Why Walls do not Stop Drugs
“They’re bringing drugs” is what Donald Trump said about Mexican immigrants like me during his campaign. While there is a lot to say about his remarks, today I want to talk about his proposed solution for stopping the flow of drugs from Mexico into the United States: the wall.
For a businessman, President Trump seems to ignore basic economic principles. These are the principles that guide the movement and consumption of drugs in the United States. Supply follows demand. Until the U.S. addresses addiction and problematic substance use, the production and distribution of drugs will not be reduced, no matter how many walls we build.
Decades of distribution crackdowns, mass incarceration, and other tough-on-drugs tactics prove these principles are true. The federal government has spent more than a trillion dollars on supply reduction strategies over the past forty years. Yet, drugs remain cheap and widely available. At the same time, new challenges such as prescription opioid addiction continue to arise. Unfortunately, President Trump’s billion dollar wall follows the logic of these tough-on-drugs tactics: stop the supply.
Many elected officials, however, now recognize a demand-side approach is more cost-effective at reducing harmful drug use. President Trump, himself, rightfully highlighted the need for drug treatment during his first Congressional address. A study by the RAND Corporation found that every dollar invested in drug treatment, meant to reduce drug demand, returns taxpayers $7.46 in societal costs --which would cost fifteen times as much in supply-side expenditure to achieve. If President Trump is truly committed to tackling drug use, he should propose investing those billions of dollars from the wall on medication-assisted treatment, syringe programs or medical research instead of a wall. After all, a good businessman should choose projects with the highest chance of return in investment.

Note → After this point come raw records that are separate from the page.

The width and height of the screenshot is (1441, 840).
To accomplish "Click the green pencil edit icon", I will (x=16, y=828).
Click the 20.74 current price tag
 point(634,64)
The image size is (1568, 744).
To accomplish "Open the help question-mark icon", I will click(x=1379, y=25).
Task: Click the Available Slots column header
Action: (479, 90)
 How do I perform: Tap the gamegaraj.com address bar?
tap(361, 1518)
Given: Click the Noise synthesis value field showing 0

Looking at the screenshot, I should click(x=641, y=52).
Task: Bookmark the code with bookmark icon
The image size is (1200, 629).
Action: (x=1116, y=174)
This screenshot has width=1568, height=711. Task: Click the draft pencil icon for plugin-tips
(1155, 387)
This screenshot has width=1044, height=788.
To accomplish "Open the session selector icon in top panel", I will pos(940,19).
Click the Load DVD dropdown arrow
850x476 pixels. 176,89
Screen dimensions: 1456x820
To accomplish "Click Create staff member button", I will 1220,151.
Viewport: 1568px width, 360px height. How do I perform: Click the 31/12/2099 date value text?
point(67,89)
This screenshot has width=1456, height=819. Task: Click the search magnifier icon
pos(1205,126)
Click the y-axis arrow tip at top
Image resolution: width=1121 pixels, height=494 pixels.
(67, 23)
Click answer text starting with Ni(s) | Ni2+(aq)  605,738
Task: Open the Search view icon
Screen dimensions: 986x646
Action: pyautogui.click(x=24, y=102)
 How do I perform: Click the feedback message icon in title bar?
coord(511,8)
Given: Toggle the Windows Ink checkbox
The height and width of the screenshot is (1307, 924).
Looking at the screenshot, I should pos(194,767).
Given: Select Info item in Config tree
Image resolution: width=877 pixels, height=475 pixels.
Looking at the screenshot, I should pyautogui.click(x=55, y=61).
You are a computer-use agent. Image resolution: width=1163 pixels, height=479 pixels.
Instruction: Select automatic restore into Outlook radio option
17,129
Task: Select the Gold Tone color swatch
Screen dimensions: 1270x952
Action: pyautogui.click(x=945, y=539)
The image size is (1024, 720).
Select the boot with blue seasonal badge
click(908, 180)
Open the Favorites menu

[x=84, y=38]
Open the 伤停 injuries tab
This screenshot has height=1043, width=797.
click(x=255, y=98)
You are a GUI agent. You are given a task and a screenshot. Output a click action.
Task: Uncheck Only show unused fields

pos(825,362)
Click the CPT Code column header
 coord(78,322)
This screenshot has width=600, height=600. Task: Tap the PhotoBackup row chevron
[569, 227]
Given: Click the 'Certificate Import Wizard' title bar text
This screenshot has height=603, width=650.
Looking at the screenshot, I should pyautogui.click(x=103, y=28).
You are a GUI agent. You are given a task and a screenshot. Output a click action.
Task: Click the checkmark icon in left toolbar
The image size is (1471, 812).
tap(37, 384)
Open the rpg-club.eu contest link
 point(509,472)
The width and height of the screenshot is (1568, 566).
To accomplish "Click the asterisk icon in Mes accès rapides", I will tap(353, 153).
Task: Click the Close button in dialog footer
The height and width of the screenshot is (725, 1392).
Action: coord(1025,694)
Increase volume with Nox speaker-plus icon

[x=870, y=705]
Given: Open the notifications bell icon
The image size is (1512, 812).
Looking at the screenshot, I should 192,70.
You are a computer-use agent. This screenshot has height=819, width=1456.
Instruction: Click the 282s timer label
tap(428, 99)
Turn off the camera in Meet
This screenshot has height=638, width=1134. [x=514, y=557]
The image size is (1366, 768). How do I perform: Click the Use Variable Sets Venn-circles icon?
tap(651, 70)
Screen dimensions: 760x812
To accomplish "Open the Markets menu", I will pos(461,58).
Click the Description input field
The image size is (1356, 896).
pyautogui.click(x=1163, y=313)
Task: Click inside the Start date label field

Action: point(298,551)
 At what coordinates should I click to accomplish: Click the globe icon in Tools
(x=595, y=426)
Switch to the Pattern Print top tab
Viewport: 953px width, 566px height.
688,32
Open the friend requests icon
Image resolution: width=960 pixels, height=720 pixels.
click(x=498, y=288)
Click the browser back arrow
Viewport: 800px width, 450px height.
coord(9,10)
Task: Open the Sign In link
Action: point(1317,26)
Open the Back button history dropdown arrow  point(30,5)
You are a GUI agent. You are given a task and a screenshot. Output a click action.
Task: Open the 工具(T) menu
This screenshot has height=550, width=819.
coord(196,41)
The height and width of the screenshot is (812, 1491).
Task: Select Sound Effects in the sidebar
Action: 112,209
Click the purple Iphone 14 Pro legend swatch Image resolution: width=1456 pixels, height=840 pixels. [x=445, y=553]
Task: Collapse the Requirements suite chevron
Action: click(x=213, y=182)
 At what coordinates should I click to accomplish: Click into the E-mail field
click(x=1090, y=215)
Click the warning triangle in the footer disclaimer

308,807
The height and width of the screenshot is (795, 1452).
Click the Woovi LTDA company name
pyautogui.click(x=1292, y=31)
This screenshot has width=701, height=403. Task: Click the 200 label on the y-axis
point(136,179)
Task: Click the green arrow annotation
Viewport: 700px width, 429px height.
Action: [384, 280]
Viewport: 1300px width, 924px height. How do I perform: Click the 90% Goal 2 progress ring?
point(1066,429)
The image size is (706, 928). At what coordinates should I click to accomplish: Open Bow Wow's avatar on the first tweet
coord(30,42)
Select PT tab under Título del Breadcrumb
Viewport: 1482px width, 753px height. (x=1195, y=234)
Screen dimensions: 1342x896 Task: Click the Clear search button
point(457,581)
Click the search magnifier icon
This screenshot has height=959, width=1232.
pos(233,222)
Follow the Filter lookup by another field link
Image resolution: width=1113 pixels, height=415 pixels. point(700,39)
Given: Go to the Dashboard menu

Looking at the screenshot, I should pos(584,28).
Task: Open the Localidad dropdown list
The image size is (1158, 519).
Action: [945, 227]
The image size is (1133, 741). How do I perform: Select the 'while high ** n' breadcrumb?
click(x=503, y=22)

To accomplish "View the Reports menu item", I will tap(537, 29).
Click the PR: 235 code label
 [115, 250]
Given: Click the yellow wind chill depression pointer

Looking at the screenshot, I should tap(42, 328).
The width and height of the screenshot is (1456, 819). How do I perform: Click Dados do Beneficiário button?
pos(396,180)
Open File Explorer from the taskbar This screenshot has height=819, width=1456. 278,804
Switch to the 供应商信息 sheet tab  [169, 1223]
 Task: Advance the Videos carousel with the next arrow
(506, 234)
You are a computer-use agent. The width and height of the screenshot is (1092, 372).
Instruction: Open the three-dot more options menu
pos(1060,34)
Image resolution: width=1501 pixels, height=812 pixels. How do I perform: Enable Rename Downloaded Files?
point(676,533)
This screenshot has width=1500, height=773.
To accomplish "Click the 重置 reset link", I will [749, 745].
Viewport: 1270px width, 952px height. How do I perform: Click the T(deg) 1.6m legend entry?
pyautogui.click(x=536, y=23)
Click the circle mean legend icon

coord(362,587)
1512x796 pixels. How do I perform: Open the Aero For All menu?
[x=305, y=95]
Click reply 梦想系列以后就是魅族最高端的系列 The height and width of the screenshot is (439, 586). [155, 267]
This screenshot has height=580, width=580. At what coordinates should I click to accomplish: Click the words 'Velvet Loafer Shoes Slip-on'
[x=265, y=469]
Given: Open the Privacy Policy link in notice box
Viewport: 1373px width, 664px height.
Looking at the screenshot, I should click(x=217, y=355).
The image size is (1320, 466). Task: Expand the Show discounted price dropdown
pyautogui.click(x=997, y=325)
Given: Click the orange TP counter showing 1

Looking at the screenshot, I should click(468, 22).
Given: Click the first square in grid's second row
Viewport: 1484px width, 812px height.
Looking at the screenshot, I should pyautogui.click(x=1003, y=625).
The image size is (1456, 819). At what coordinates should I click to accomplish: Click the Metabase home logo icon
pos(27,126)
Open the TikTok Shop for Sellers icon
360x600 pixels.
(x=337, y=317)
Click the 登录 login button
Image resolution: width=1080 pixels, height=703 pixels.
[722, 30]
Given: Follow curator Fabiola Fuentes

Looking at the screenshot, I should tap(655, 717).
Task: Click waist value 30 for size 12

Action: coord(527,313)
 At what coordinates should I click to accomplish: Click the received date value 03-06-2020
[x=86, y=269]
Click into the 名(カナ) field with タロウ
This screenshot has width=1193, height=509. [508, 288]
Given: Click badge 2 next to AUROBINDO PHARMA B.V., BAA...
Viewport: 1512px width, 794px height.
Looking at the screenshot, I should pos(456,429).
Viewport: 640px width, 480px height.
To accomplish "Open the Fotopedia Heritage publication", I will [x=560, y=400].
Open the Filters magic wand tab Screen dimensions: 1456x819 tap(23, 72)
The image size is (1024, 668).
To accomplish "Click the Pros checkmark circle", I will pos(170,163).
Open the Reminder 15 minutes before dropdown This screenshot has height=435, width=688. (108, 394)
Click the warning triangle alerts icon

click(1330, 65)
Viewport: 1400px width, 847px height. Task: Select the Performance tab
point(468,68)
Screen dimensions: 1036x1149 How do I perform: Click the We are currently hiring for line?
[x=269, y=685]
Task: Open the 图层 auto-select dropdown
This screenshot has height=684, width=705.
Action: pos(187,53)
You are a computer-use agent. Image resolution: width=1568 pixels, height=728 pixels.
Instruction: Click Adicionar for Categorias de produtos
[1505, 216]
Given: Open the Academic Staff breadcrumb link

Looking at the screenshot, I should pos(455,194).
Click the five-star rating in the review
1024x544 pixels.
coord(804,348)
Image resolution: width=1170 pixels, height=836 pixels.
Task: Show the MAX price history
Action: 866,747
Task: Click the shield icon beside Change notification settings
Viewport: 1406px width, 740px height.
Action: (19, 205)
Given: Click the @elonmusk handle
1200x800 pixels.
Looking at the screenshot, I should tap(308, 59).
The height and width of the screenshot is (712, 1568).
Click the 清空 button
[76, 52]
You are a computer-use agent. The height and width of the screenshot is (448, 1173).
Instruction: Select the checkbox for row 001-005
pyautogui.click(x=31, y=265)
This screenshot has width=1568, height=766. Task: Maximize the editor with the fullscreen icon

A quick look at drug policies adopted in other countries demonstrate the success of demand reduction strategies. In Portugal, Switzerland, Australia and Brazil, safe injection facilities have played a major role in reducing cases of HIV and other infectious diseases. In Canada, overdose deaths have dropped and more people struggling with addiction have sought treatment thanks to these facilities. In the United Kingdom, Germany and Denmark, a marked decrease in ‘street’ heroin use happened due to the use of drug replacement and maintenance therapy. The world is at a tipping point in how we address harmful drug use. The United States must choose between the same failed tactics or a new, public health, approach to drug use. President Trump’s wall fits within the former not the later.
I want to clarify that I understand the President’s concerns with drug cartel violence. I, myself, moved to the United States out of concern for my safety, amidst Mexico’s own war on drugs. But, once again, if we wish to stop funding these organizations, we need to reduce demand at home. The best way to do this is to expand treatment not build walls.
Diana Davila is an intern at the Drug Policy Alliance.